Can an education system measure all types of learning rather than only the easy-to-quantify types?

The American education system teaches over 50 million students—an enormous task, without a doubt. But the system evaluates itself on the assumption that individual success takes one form and all students can, and should, reach a singular state of knowledge. The challenge now is to bring nuance and individuality to a system that is standardized and black and white.

Standardized tests can be one dimensional and don’t account for the diversity throughout the country.

The first instances of standardized tests were used to test if applicants’ abilities were suitable for a job or college placement. They were designed to see who fit a list of requirements and how well. That same type of test, with a few changes, is now used to test all American students at multiple times throughout their education to measure the school’s performance in teaching its students. By definition, the test is built on a foundation of ideal qualities and abilities that are deemed most suitable.

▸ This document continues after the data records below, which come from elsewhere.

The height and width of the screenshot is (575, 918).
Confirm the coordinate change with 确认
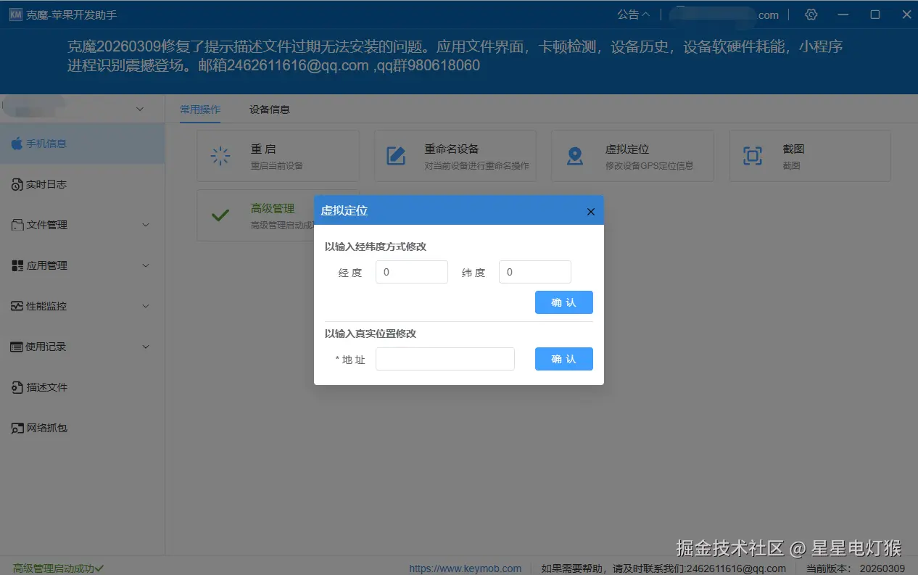click(x=564, y=302)
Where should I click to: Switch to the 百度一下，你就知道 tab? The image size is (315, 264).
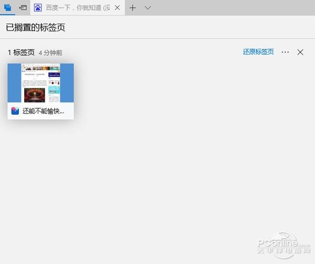[x=78, y=8]
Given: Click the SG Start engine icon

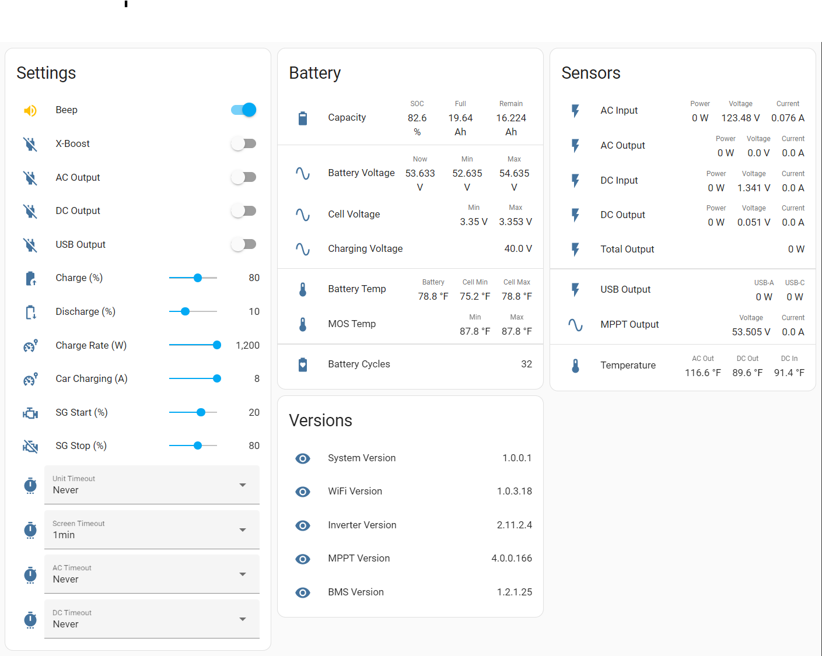Looking at the screenshot, I should 30,412.
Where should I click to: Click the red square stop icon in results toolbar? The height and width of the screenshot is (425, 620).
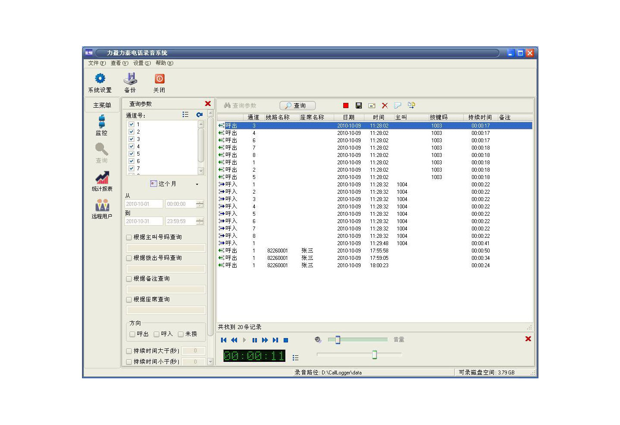tap(346, 105)
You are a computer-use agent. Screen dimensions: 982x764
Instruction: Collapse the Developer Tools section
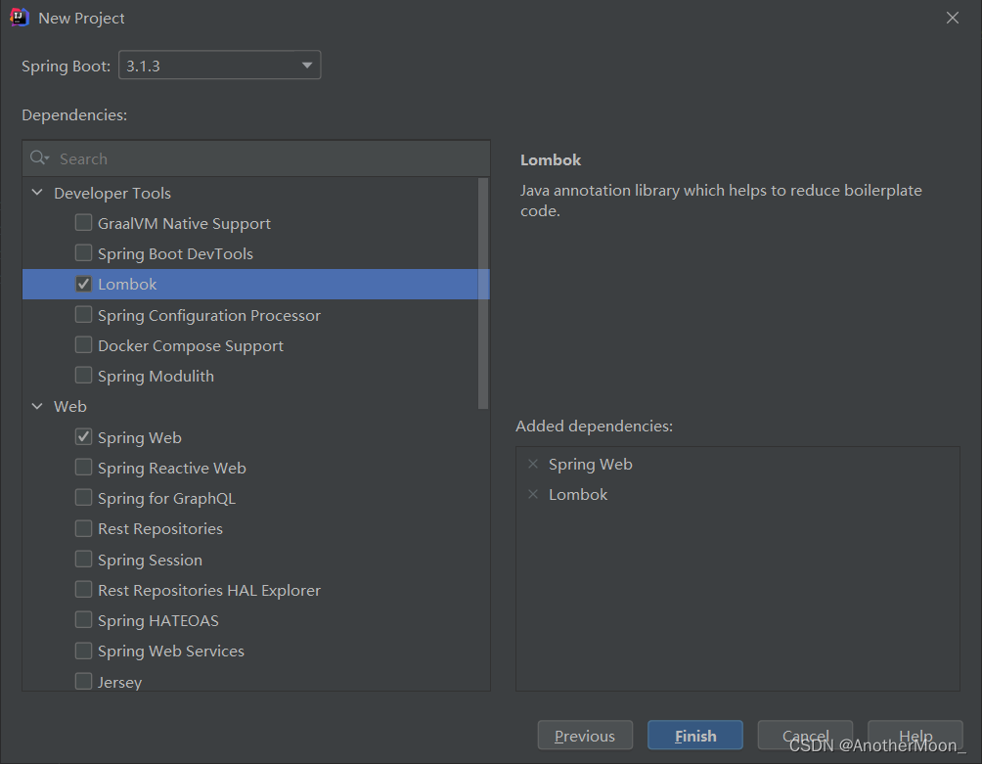click(36, 193)
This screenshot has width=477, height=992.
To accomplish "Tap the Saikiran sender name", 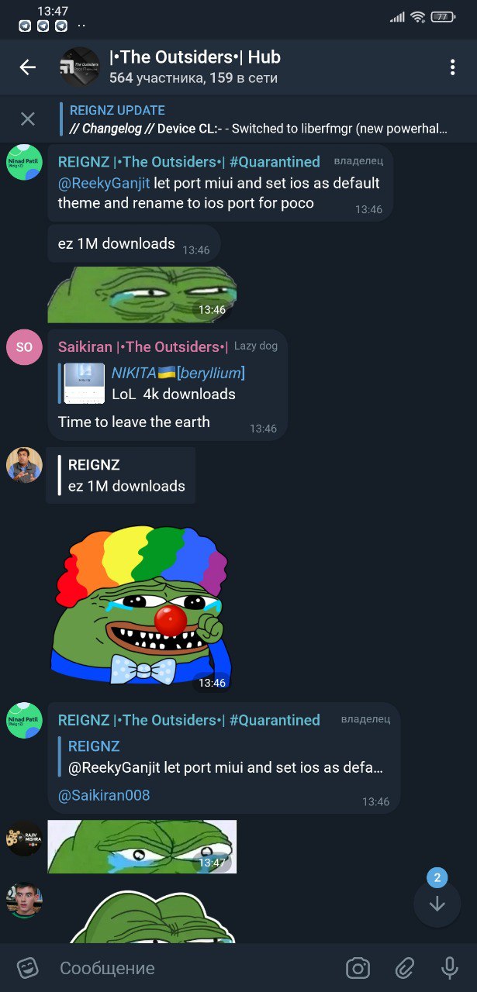I will 143,346.
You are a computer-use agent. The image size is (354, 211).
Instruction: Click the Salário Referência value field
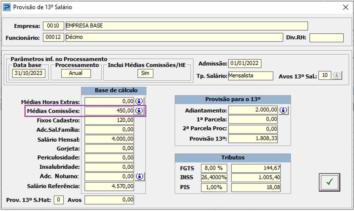pos(109,186)
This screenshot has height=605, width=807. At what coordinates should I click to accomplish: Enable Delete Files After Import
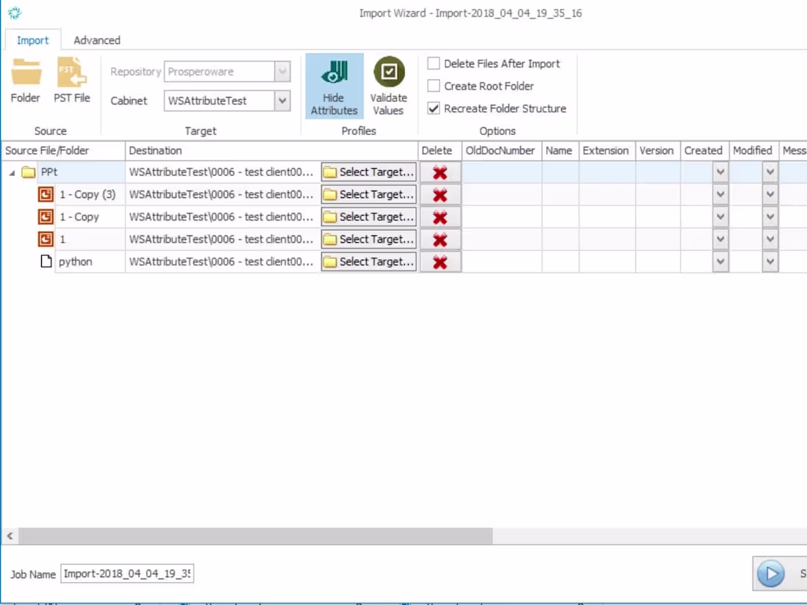coord(433,64)
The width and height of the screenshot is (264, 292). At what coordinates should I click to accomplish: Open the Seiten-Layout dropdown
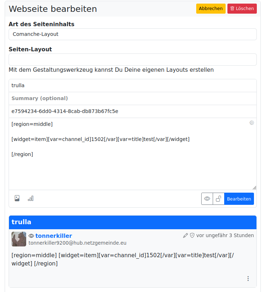[133, 60]
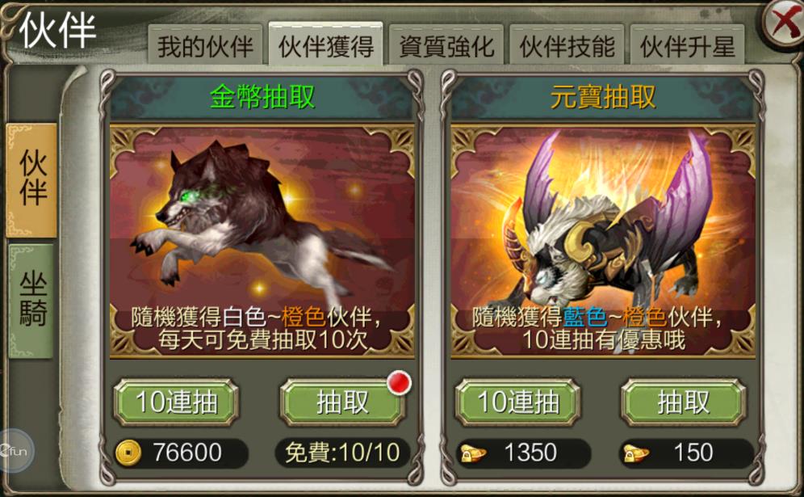
Task: Click the 150 ingot 抽取 button
Action: [x=684, y=402]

But we are no longer living in the Industrial Revolution, when these standardized tests were more useful. The skills needed for the future are significantly more diverse than before. Creativity, critical thinking and problem solving skills are needed in all industries and at all levels. So why are we still using an out-of-date measuring stick?

There are eight different ways that people make sense of the world, and we each have a unique blend of these intelligences. Standardized testing assesses only three of them.

When students spend their education being told that one type of thinking is required and valued, a misconception is taught as truth. Students who think and learn in other valid ways tend to score lower on standardized tests. The results can instill low self esteem, confusion about ability and potential, and perhaps a missed opportunity for a greater future.

What if students were measured on their various abilities to work through challenges?

Howard Gardner is an American developmental psychologist who identified eight different types of intelligences that explain the different ways in which people think and make sense of the world around them. Everyone has a unique blend of intelligences. Artistic people have a high level of visual intelligence while bankers have a high level of logical and mathematical intelligence. This framework can become an alternative way to categorize how students learn and demonstrate abilities.

Students could be measured on individual metrics and then challenged to take personal ownership of their development.

The documentation of this project is a contribution to the conversation about the American education system.